> [What the task asks]:
Return the lines below that carry the word "dropdown".

=== Section Start ===

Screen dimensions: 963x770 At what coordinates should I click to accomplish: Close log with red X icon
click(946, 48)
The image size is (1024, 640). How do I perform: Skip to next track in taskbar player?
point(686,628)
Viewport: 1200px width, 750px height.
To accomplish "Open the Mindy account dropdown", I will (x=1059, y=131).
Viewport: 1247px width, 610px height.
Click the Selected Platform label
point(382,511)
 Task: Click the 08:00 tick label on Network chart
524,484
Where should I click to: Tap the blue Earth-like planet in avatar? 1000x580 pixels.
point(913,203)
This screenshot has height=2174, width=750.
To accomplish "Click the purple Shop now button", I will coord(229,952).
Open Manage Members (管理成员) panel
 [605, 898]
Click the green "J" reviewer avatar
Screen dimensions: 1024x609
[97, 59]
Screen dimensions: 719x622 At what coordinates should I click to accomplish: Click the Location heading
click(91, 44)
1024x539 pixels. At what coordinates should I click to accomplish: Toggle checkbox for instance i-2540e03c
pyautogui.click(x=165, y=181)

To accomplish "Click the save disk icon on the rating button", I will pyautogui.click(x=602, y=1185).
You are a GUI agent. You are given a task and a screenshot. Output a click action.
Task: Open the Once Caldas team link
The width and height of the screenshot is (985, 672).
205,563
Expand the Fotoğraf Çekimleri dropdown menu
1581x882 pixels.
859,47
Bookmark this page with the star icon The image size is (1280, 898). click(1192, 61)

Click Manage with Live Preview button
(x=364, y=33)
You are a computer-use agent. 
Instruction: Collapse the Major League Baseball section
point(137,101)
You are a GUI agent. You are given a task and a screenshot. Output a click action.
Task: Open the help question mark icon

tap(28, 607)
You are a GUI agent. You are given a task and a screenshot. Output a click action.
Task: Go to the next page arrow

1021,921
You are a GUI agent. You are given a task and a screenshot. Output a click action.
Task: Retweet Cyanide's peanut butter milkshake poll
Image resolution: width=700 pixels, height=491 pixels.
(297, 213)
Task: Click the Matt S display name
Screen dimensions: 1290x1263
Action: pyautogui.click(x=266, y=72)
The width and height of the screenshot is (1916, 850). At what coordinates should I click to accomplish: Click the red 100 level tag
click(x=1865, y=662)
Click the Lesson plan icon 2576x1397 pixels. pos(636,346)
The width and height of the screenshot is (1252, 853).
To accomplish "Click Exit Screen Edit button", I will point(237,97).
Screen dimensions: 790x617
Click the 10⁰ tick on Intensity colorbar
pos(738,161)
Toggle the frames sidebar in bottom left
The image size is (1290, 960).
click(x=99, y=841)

=== Section End ===

> [Finished task]:
To accomplish "Open the Mindy account dropdown", I will (x=1059, y=131).
Expand the Fotoğraf Çekimleri dropdown menu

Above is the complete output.